Description of Work
Lucille Procter Nawara was born into a family of musicians but always knew she would be an artist. While growing up she spent much of her time surrounded by nature where she explored forest pools and brooks filled with rapids or climbed the granite boulders of the White Mountains in New Hampshire with her siblings. These memories of wild and remote landscapes, waterfalls and the ocean still influence her work today. When not exploring the outdoors, she enthusiastically studied drawing and music. As the daughter of two composers and music teachers, she followed their lead and trained on the violin for many years and played in a number of chamber groups.
In college Nawara focused on the visual arts. She studied at Smith College, Boston University and the University of Illinois, where she received her MFA. She taught at Wayne State University and at the Cranbrook Academy of Art, as well as at other Michigan colleges for twenty years.
Although art was and continues to be her mainstay, Nawara ventured into new professional explorations.
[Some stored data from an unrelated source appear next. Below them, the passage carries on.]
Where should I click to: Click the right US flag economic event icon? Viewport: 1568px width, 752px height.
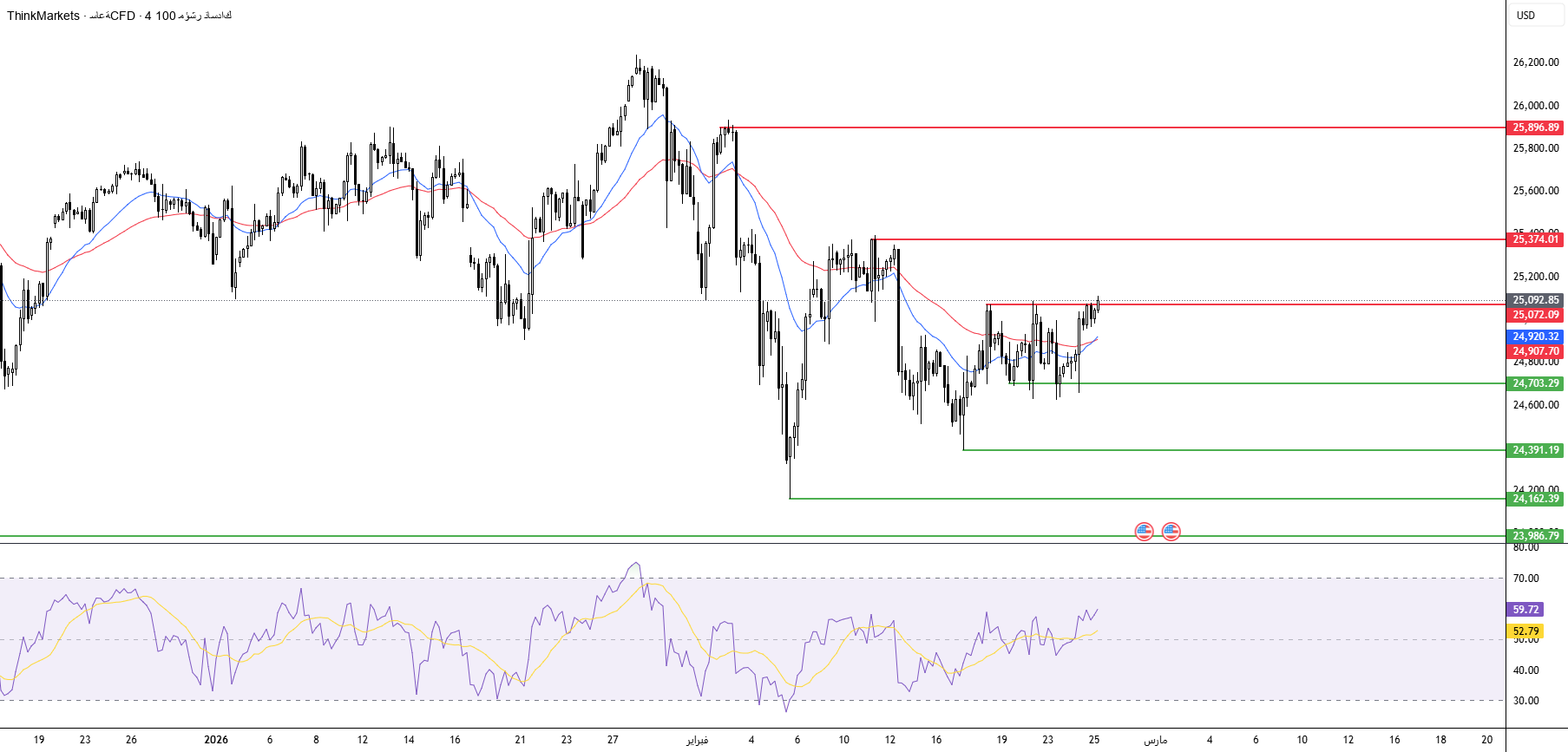[x=1171, y=531]
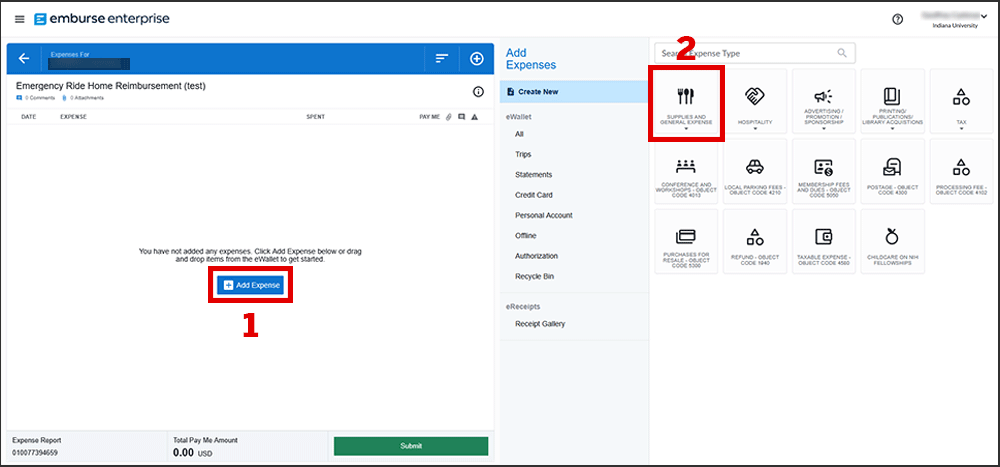Expand Advertising / Promotion / Sponsorship category

823,104

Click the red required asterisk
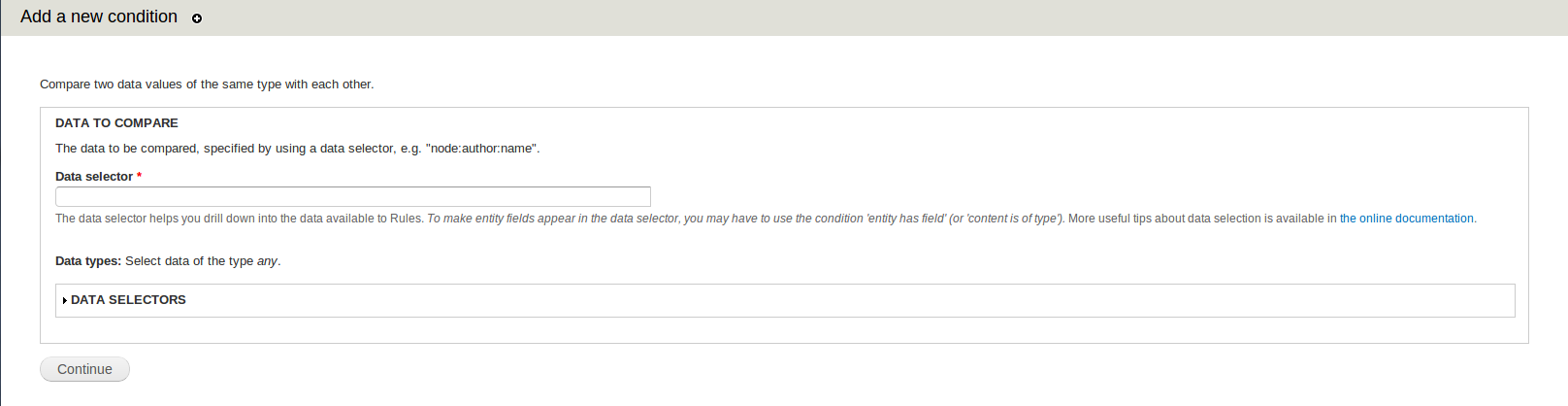click(x=140, y=177)
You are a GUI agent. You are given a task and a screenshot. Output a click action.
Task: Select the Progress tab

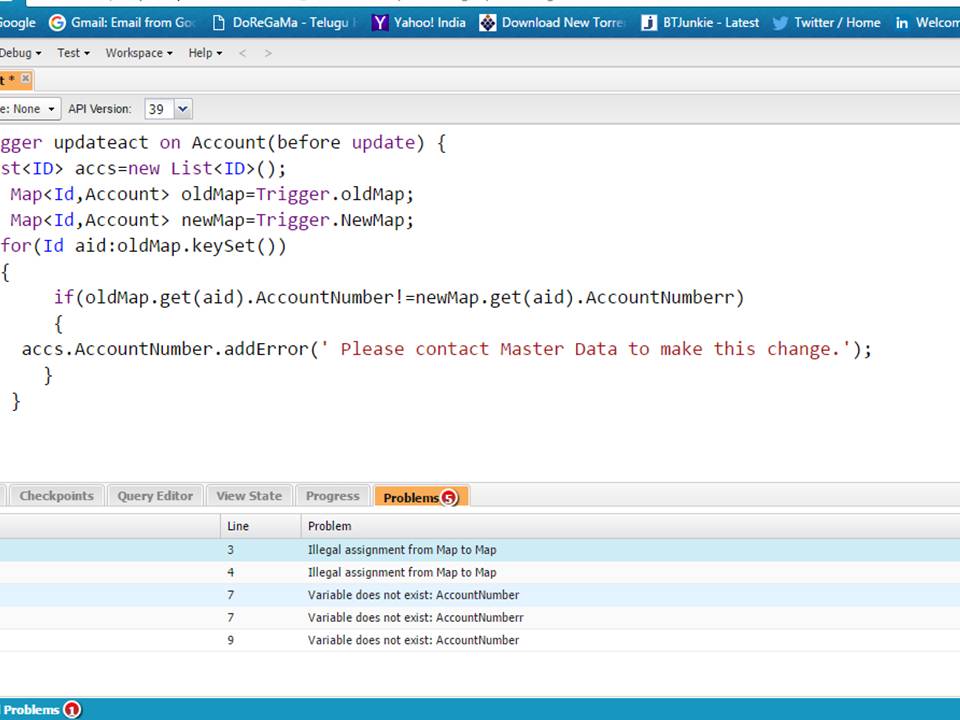332,496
She directed the Nawara Gallery in Walled Lake, Michigan; started a landscape design business; and served in art politics in the Detroit area.
Thomas Cole, Frederick Church, Johannes Vermeer, Odilon Redon, Gustave Courbet, Vincent Van Gogh, Pierre Bonnard, Hans Holbein, Albrecht Durer, Rembrandt van Rijn, John Ruskin have been her main sources of inspiration. She considers her work a long meditation on nature in solitary, primeval places of great beauty.